Previous Post Next Post

6 Comments

  • Reply Anna 21 de julho de 2015 at 1:29 AM

    Ai amiga, não consegui gostar de Reality Bites? É totalmente o tipo de filme que eu gosto (anos 90, Winona Rider, Ethan Hawke, gente perdida na vida!!!), mas não colou pra mim. Achei que eles desperdiçaram um enredo super legal com o romance dos dois, e no fim parecia uma comédia romântica meio twisted, SEI LÁ. Não curti. Odeio não curtir as coisas que eu deveria gostar, hahaha.

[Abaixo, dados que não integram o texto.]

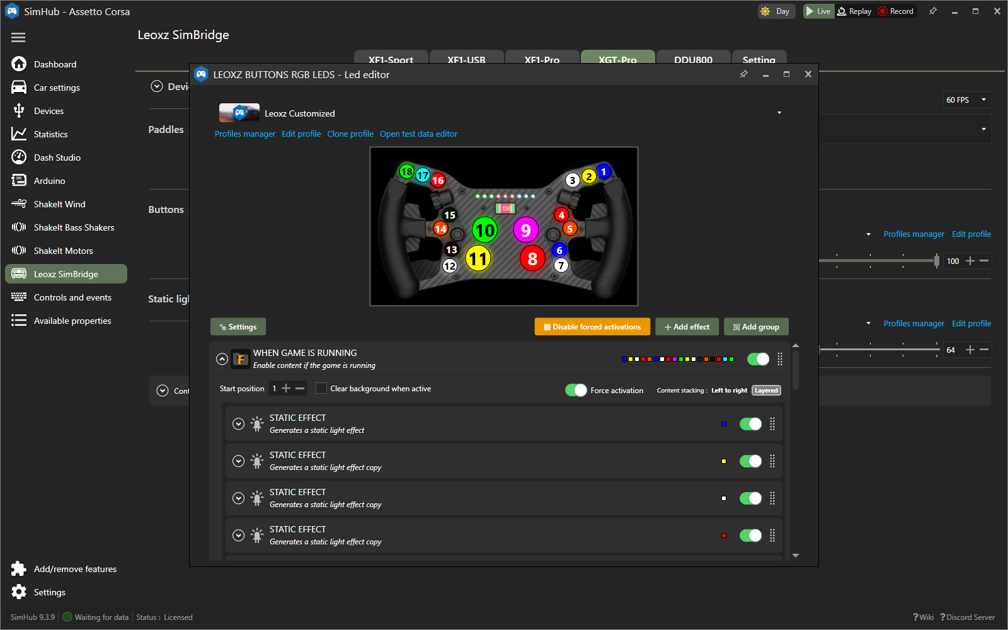Toggle the When Game Is Running group off

point(758,359)
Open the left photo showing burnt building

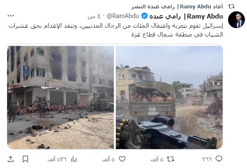pos(61,97)
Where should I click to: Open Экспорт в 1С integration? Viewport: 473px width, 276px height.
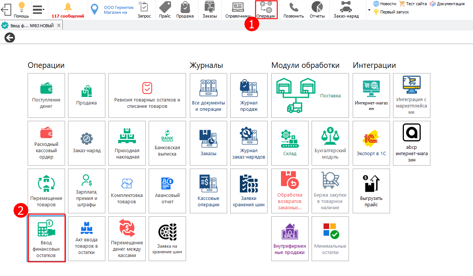pos(371,143)
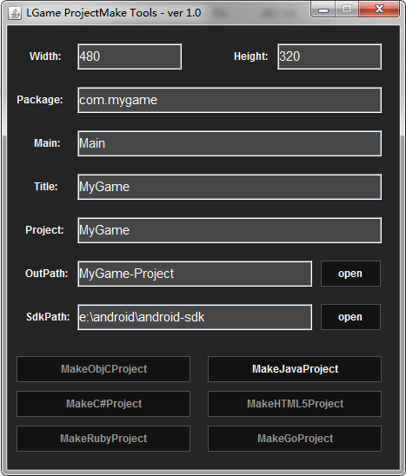The height and width of the screenshot is (476, 406).
Task: Click the SdkPath text field
Action: pos(195,317)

    Em compensação, Breakfast Club é um dos meus filmes favoritos <3 Não é meu John Hughes preferido, mas acho o melhor dele, disparado. O roteiro desse filme, meu Deus, que coisa maravilhosa. E eu acho incrível a forma como ela nunca subestima os personagens, nunca trata as questões deles como "coisa de adolescente vai passar", nunca é condescendente e nem caricato, e é tudo tão honesto, e os atores são tão incríveis e aaaaaaaaahhhh preciso reassistir. Feels.

    The Duff: preciso! Mas quero ler o livro primeiro. A maioria das resenhas que li foi meio decepcionante, hahaha, mas sabe aquele livro que você se sente atraída e precisa ler no matter what? Então.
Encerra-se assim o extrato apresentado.